Da
qualche anno ne incontro tanti, nei cortei sindacali e non solo. Sono
gli operai della ” logistica”. Per “logistica” si intende una serie
di specifiche attività di supporto, generalmente legate
all’organizzazione dei magazzini e dei trasporti dentro un processo più
vasto per mezzo del quale pianificare, attuare e controllare il flusso
delle merci dal luogo di origine al luogo di consumo in tempi rapidi,
in modo efficiente ed al minor costo possibile.
Con
l’avvento della globalizzazione la ” logistica” ha assunto
un’importanza preponderante nel ciclo di valorizzazione del capitale. E
così in questo settore si è fatto ricorso ad una manodopera estremamente
flessibile, disposta a lavorare a qualsiasi ora, a ritmi massacranti e
quanto più possibile ricattabile. E’ la nuova ” classe operaia” che,
negli ultimi tempi, ha aperto un nuovo, interessante e proficuo ciclo di
lotte.
”Oggi,
con la delocalizzazione e la terziarizzazione della produzione, assume
ancora maggiore importanza. Una volta c’era la grande fabbrica, che oggi
non c’è quasi più, che produceva tutti i pezzi dell’oggetto fino alla
sua creazione finale. Oggi praticamente per costruire un oggetto ci sono
decine e decine di aziende dell’indotto, ognuna fa le sue parti e
quindi hanno bisogno praticamente di un trasporto logistico per
ricomporre, a livello materiale, tutti i pezzi dentro un unico luogo. Lo
studio della logistica iniziò con le guerre, dopo di che si è
sviluppata a livello di industria, a livello di distribuzione dei beni
per le popolazioni.
Oggi
in Italia stiamo parlando di un milione e centomila addetti alla
logistica. La presenza dei migranti non supera il 20%, pure se negli
ultimi tempi qualcuno è stato indotto a pensare che la maggioranza siano
migranti. Non è vero.
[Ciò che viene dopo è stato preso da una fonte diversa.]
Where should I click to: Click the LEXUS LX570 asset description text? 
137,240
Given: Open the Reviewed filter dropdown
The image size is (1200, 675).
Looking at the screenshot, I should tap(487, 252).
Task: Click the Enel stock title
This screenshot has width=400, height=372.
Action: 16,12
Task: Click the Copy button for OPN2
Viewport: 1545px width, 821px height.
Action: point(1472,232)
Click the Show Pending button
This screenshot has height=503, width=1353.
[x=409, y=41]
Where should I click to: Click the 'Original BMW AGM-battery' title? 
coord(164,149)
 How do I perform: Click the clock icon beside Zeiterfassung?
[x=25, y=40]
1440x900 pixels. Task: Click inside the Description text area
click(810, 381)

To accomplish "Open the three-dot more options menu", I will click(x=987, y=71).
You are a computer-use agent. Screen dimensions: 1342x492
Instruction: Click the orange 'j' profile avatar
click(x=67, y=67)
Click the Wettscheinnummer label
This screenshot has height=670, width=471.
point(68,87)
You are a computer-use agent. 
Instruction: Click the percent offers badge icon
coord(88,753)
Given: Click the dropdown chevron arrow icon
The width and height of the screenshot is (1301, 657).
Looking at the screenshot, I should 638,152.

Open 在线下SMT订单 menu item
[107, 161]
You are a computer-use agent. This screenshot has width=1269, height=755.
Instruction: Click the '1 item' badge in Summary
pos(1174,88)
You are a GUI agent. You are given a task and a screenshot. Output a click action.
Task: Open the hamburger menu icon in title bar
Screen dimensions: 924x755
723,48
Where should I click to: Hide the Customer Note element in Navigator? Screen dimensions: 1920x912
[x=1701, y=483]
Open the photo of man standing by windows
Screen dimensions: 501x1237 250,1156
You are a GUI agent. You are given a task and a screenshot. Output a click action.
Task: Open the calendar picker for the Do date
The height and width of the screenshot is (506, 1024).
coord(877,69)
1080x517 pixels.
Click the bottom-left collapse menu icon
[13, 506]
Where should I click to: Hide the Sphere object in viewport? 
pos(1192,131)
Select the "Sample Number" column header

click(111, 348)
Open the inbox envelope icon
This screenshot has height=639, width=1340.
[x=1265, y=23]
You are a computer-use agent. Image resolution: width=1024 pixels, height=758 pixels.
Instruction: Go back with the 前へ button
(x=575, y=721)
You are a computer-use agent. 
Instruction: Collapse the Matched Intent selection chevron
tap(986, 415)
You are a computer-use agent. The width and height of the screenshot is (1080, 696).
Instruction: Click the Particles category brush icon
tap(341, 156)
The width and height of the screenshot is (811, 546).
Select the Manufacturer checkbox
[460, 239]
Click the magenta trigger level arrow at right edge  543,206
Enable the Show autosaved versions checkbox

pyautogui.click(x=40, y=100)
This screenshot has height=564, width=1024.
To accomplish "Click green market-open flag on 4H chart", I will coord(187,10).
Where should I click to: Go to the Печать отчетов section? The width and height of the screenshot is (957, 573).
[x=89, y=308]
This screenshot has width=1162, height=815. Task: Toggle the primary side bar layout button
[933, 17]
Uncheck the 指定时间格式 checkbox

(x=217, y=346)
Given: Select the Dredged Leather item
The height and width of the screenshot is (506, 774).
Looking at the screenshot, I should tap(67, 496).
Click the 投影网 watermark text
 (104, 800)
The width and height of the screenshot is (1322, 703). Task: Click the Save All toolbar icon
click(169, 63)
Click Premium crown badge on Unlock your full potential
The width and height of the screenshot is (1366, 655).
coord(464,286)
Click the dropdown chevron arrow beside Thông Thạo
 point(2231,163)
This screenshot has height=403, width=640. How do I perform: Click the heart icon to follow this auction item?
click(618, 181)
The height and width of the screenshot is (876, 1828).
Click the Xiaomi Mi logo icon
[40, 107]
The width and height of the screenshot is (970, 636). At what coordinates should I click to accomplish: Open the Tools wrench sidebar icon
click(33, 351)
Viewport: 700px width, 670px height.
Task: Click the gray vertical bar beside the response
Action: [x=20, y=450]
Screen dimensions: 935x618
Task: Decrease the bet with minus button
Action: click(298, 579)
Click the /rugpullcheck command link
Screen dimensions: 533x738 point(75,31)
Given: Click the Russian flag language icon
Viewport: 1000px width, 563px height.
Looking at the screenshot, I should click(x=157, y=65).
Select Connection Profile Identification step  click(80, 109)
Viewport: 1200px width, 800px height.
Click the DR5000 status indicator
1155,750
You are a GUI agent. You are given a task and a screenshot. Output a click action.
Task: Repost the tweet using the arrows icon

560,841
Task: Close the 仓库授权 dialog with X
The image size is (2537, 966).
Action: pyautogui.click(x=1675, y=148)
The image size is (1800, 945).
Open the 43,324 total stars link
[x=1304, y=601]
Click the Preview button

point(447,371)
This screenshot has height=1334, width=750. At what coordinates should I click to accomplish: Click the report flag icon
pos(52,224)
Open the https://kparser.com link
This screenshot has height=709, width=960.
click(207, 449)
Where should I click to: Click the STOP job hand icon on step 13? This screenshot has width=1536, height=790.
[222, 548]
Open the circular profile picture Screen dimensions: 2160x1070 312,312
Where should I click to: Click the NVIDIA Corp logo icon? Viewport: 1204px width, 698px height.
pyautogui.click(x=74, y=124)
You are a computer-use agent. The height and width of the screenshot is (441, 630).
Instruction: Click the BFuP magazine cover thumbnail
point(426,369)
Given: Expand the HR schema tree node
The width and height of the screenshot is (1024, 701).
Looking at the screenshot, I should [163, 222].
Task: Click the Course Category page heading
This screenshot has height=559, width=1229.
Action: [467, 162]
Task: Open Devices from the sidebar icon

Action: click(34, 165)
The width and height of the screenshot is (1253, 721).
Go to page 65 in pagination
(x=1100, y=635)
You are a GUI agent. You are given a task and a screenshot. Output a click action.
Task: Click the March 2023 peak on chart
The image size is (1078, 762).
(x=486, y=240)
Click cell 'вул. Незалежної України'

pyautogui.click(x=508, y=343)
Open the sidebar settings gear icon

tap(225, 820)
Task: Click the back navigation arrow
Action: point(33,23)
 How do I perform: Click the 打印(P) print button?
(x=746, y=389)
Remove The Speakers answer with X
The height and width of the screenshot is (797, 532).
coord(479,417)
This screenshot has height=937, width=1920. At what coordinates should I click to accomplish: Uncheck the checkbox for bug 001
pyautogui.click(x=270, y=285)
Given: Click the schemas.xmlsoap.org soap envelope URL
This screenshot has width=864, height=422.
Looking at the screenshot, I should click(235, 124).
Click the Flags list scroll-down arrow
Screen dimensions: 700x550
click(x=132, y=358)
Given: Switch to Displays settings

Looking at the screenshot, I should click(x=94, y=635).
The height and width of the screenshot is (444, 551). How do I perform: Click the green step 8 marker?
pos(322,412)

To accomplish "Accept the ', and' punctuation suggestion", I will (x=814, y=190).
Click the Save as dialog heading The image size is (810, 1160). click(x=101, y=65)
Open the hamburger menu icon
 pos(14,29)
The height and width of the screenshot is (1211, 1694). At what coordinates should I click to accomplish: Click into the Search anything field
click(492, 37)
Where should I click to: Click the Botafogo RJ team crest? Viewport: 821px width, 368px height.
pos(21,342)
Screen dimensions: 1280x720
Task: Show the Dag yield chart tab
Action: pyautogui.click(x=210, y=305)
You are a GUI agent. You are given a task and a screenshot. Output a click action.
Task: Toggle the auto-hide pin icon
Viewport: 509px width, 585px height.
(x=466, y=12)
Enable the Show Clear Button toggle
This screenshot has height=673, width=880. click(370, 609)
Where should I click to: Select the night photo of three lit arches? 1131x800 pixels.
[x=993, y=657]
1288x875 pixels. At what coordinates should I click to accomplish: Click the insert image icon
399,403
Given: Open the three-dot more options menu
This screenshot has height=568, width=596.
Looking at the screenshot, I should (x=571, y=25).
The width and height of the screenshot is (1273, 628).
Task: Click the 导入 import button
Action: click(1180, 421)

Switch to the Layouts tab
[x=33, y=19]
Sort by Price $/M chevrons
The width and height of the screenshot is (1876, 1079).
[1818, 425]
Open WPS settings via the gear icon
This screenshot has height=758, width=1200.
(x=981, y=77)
Solo il 20%, e tra l’altro concentrati per il 19%
al centro nord; al sud, invece, in certe zone, la presenza dei migranti
nella logistica è pari a zero. Ovviamente la presenza dei migranti
negli ultimi anni ha rappresentato un punto determinante contro lo
sfruttamento e contro la schiavitù, contro la distruzione dei diritti di
chi opera in quel settore”. [1]
Ma
perché vi parlo di questo? Semplice, ieri due operai della logistica
nordafricani sono venuti a portarmi dei mobili in una casa in cui sto
per trasferirmi. C’erano 35° e mi hanno aspettato stoicamente sotto un
sole cocente. Gli ho chiesto scusa per l’attesa e mi hanno sorriso quasi
stupiti aggiungendo: “nessun problema, davvero”
Abbiamo
cominciato a caricare su per le scale i pezzi ed alcuni erano davvero
pesanti. Si, “abbiamo”, perché, nonostante avessi mio figlio Davide da
gestire (che infatti è ruzzolato per le scale!), quando vedo lavorare
qualcuno, per tradizione, non sto mai a a guardare ma cerco sempre di
darmi da fare, in un modo o nell’altro.
Ad
un certo punto ho chiesto di portare insieme ad uno dei due un pezzo
che mi sembrava davvero troppo per una persona sola. Amed (nel trambusto
credo di aver capito si chiamasse così) mi ha risposto con un secco
“no”. Ho insistito, ma non ha voluto saperne e così se l’è messo sulle
spalle ed è andato su. A lavoro finito gli ho fatto (pure!) la predica e
rivolgendomi soprattutto ad Amed ho detto: ” attento, se esageri con i pesi prima o poi arriverà un’ernia o qualche altro problema alla schiena.”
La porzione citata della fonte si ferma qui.